2013 had been a hectic roller coaster ride, having heartbreaks, major exams, friendship problems, the normal standard teenager problems. Glad I got through it ( not very strongly ) and I'm looking forward to a new year.
2013 seemed short, but actually if I recap what happened during that whole year, it seemed long. Many tend to feel that the year pass by quickly because they never tend to think back on what happened throughout the whole year.
Not to mention, the first four months of 2013 were the few most wasted months I had ever spent, and also regretted, followed by the mugging of O's and stressing over it every single day, crying myself to sleep at times for no particular reason. Glad I have some people to go through it with me and I'm proud and blessed to have them.
Anyways, this was my first year celebrating Christmas!
Treated my parents to a Japanese buffet.
I fell sick and had a high temperature before Christmas, thank goodness my mum did the traditional method to help in lowering body's temperature, otherwise my Christmas would have been ruined.
Anyways, celebrated Christmas with my girl and the guys on the 28th. Went ice skating and ate our LogCake.
And we also ate Itacho Sushi( one of our Favourite places for Japanese cuisine )
And my girl got me these for Christmas.
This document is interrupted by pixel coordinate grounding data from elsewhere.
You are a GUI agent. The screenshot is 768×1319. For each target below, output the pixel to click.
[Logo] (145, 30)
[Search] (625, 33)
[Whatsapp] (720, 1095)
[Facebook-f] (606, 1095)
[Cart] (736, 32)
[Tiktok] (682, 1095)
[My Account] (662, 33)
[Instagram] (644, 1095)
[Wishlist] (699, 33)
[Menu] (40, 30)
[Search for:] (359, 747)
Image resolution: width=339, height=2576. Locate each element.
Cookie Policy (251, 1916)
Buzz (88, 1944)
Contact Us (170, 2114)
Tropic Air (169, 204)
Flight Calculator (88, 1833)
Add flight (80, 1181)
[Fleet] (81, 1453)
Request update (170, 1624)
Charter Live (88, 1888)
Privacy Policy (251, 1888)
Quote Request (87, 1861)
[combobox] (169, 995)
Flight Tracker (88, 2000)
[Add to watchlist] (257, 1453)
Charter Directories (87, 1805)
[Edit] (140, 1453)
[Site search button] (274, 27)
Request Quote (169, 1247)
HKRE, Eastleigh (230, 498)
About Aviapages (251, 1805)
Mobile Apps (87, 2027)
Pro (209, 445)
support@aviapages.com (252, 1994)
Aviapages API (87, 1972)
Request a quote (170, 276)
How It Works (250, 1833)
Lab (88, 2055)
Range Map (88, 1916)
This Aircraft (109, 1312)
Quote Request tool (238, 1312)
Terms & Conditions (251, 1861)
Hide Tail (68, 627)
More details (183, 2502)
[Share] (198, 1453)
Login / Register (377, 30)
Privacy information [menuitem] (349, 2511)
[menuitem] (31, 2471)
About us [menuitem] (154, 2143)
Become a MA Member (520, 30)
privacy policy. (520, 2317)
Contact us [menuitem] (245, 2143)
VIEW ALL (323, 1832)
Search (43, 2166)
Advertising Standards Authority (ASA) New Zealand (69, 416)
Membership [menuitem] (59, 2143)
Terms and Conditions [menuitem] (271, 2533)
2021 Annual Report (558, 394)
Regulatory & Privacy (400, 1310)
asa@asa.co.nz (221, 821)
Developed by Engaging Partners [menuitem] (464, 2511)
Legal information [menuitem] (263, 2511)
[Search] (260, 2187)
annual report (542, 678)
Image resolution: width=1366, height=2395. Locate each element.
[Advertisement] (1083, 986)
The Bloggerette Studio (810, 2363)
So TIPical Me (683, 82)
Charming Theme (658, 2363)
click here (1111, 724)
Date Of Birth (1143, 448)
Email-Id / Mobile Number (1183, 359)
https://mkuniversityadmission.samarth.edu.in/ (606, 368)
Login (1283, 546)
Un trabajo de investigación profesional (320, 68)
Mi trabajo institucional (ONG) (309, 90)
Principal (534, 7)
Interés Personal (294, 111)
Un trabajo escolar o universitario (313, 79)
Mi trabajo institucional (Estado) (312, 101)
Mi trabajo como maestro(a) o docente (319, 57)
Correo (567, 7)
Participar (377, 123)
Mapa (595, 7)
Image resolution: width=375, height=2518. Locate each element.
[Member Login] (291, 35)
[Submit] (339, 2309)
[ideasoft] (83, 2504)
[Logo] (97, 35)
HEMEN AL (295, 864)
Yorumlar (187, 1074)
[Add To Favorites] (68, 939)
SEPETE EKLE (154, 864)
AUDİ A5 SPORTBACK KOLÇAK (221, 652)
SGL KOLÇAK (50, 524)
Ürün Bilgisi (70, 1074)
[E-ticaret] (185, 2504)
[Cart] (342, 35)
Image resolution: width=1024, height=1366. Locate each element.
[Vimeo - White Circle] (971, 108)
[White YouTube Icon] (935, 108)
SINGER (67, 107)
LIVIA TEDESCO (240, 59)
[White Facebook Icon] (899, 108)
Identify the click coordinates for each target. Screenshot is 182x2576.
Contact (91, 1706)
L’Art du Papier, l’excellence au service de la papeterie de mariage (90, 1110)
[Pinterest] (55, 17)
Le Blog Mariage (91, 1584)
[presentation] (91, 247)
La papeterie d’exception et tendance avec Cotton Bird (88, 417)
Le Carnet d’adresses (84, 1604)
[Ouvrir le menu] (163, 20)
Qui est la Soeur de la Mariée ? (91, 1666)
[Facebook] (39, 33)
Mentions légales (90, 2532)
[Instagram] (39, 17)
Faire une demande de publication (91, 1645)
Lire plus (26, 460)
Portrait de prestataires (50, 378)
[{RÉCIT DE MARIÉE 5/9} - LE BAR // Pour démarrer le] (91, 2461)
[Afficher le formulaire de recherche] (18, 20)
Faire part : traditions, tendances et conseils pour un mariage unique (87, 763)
Love the customized necklace because it has my English name.
Went for countdown with my Favourite people, went to eat at beavers before that.
I know I know this post is literally a food post my stomach is rumbling looking at these food myself I swear hahahah.
Not to mention, even though i regretted many things I did, and the events that occurred, i'm glad they occurred, because they are just events that made me realise how dumb I was.
Taking this opportunity, I want to thank the people that's been with me, especially my girl who was there to pull me up when I fell, my crazy fatty who listened to my nonsense when I was down, and the guys & my bro that brighten up my life, taking my mind off miserable stuffs.
Proud to say that I spent the last day of my 2013 with a smile and also started it with my love ones.
Happy New Year!
Adding on to it, many asked me why did I get a tattoo and why that quote. Some told me I will definitely regret what I did but I know I won't.
In 2013, I went through major changes. I received comments stating that I'm fat from both strangers and people I know. I was fat in the past, but hearing these comments made me feel so inferior. I stopped eating like how I usually did and when I do eat a lot I feel so guilty. No one even my girl knew that I was getting weaker. ( the reason why I fall sick so easily nowadays ) But something happened that made me realize that I should maintain a proper image not for the sake of others, but for myself. If people do love me, they will respect me for who I am.
Getting this tattoo teaches me to remind myself not to change just for the sake of others, but myself, because the fact is that it's my body, not theirs.